Goal of the exercise:
Gather, from the data below, each line in which the word "computer" occurs.

= Beginning of Section =

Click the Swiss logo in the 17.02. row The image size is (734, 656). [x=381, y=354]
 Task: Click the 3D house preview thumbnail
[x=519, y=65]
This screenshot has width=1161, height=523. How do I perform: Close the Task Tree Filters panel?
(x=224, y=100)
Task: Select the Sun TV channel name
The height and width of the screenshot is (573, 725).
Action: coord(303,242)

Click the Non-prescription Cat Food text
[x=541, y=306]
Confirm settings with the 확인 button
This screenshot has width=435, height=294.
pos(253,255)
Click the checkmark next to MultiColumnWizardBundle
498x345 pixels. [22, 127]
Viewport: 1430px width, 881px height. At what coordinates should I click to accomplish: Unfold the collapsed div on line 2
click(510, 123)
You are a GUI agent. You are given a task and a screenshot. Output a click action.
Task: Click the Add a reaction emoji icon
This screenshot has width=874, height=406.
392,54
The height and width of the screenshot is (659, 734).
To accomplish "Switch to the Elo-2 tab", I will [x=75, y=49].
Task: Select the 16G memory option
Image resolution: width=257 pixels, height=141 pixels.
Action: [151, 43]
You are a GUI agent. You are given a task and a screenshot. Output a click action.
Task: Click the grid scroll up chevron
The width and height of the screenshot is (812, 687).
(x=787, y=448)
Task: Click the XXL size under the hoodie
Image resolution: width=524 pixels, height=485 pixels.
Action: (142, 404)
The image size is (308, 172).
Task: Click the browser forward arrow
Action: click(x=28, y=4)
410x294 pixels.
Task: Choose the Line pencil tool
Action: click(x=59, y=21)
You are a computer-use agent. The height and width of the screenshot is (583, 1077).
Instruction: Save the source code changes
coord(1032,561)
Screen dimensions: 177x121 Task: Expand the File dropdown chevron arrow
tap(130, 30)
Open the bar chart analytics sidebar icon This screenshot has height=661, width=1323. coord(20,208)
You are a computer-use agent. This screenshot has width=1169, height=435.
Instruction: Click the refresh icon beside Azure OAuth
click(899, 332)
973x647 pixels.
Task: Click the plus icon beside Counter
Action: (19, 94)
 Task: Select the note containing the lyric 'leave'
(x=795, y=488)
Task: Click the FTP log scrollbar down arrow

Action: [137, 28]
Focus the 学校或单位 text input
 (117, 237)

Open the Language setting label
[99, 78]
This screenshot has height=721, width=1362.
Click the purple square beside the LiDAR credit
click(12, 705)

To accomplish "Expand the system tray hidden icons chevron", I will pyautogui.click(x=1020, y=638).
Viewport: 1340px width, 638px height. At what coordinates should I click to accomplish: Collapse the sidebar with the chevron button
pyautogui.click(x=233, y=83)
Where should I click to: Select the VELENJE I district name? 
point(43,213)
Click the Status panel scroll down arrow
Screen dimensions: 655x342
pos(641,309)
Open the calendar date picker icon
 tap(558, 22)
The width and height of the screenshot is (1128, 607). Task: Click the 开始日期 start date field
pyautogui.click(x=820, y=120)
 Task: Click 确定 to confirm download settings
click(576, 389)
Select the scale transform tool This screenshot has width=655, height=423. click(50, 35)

= End of Section =

Solved exercise:
You are a computer-use agent. The height and width of the screenshot is (583, 1077).
You are a computer-use agent. This screenshot has width=1169, height=435.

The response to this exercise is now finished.